Tuesday, January 17, 2012

Domain Driven: The Consumer is King

One of the key reasons great software is successful is that it does a very good job of using metaphors and representations of information that everyone understands. Consumers of software systems must dictate the language used to deal with work or intuition works against them at every turn. This Domain Dictionary of terms, concepts, and metaphors are already in use wherever we build software and whether it's inherited from generally accepted concepts like finance or accounting, an established industry like publishing or banking, or are part of what differentiates the way a specific organization operates from another, years of evolution have ingrained the ideas (if not the entire lexicon) of the Domain Language in the minds of your customers.

The Domain Driven community refers to the result of capturing the domain language as a Ubiquitous Language stating that the terms of the language should proliferate all communication and code. This concept is among the most powerful concepts in Domain Driven Design and incredibly valuable in ensuring all members of a project team and the stakeholders communicate and share information properly. In the end, every API, class name, package name, URL pattern, e-mail must reference the domain language (or ubiquitous language) and a good architect will ensure that these definitions are up to date and spread across the team in some easily accessible and referable form (wikis make a great repository for the glossary).

What is key about this approach is that it alters the typical entity strategy (ground-up) construction of a system when done properly and focuses on the consumer of the system and its services first (top-down). This means leading with the language the consumers already use (and visualizations that make sense helps too) all the to the field level and making a commitment to every known view of information as they understand it. It also means abandoning the urge to force new metaphors or force-feed vocabulary (at least as much as possible) on the consumers (your customer) and an expectation that the architect and development team will handle translation of the conceptual model or domain model to the underlying Entity Model (that deals more directly with data as it's stored in a database).

If necessary, this abstraction can carry down to the data model in the form of views or materialized views particularly if your consumers feel strongly about reporting from the data model directly. Ideally, the chosen system architecture should supports a remote Services API layer, a business domain services layer, and a separate data access layer where domain data objects (DTOs or VOs) can be translated into more granular or less business friendly (although you should keep this minimal if possible) Entity Model representations. Still, the code at the domain data layer should be almost understandable to anyone in the domain because it should be completely reliant on actions and domain information definitions directly from the Domain Language Lexicon (DLL) or Dictionary (DLD). Actions, Entities (or Objects), Processes, and Events will make up the backbone of the language and those names should show up across the code base to ensure easy mapping between requirements, code, and sub-systems.
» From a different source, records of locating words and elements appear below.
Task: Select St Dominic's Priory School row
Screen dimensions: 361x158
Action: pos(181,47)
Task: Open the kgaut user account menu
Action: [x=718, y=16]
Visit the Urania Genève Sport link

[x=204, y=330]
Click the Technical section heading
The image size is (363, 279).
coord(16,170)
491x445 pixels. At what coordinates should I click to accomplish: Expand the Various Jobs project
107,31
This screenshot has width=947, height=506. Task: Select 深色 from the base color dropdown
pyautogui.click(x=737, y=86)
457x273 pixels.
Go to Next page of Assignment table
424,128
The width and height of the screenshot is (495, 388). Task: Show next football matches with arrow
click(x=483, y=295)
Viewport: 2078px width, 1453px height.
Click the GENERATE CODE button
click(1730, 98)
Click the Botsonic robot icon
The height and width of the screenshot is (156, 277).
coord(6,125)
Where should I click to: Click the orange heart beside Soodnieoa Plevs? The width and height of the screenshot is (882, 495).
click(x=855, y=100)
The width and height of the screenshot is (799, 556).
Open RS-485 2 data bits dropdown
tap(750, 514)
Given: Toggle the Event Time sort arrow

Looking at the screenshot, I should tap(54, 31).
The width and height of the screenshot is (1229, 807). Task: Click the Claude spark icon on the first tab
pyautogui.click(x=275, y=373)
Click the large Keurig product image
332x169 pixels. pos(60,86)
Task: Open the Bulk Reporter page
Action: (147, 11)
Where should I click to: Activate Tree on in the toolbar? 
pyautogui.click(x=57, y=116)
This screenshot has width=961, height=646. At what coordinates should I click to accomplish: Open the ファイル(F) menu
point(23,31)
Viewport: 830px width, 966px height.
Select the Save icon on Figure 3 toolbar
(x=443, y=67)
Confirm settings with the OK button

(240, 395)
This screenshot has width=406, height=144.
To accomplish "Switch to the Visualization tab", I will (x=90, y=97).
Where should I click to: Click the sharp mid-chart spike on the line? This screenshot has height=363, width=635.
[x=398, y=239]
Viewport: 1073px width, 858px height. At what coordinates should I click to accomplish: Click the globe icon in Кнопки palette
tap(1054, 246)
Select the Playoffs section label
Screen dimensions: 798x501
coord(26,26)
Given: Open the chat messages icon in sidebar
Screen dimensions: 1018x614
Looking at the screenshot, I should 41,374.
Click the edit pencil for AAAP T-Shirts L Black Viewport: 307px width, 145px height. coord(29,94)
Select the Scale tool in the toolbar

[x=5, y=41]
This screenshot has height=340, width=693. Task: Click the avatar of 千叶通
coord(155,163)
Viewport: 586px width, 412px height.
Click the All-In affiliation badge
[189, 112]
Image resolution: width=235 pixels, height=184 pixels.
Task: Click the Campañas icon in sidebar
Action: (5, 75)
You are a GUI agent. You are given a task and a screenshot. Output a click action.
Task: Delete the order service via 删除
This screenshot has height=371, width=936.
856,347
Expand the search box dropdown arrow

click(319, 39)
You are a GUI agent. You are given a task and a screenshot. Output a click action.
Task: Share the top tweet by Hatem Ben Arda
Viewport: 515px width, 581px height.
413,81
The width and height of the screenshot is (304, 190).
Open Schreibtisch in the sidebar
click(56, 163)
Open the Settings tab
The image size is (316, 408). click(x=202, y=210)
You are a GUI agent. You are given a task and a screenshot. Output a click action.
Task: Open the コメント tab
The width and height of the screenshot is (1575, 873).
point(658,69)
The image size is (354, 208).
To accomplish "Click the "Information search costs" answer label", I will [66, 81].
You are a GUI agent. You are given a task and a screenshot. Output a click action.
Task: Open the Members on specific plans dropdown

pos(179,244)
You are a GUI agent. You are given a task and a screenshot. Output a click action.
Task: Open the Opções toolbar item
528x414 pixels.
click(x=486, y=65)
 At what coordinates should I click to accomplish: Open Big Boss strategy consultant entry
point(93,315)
The more the underlying code base and user interface reinforce the DLD/DLL, the better chance of the development team delivering a system that is intuitive and clear to their consumers. The same goes for basic web services APIs and other integration points. The name of the game is consistent semantics across from top to bottom and clean, clear flow from one operation to the next. The great news is, great architecture strategies like MVC, OOD, N-Tier, Event-Driven, and Process Driven are all compatible with Domain Driven Analysis where the consumer is king. Done right, everyone wins and innovation will be well received because it will speak to everyone when it's delivered.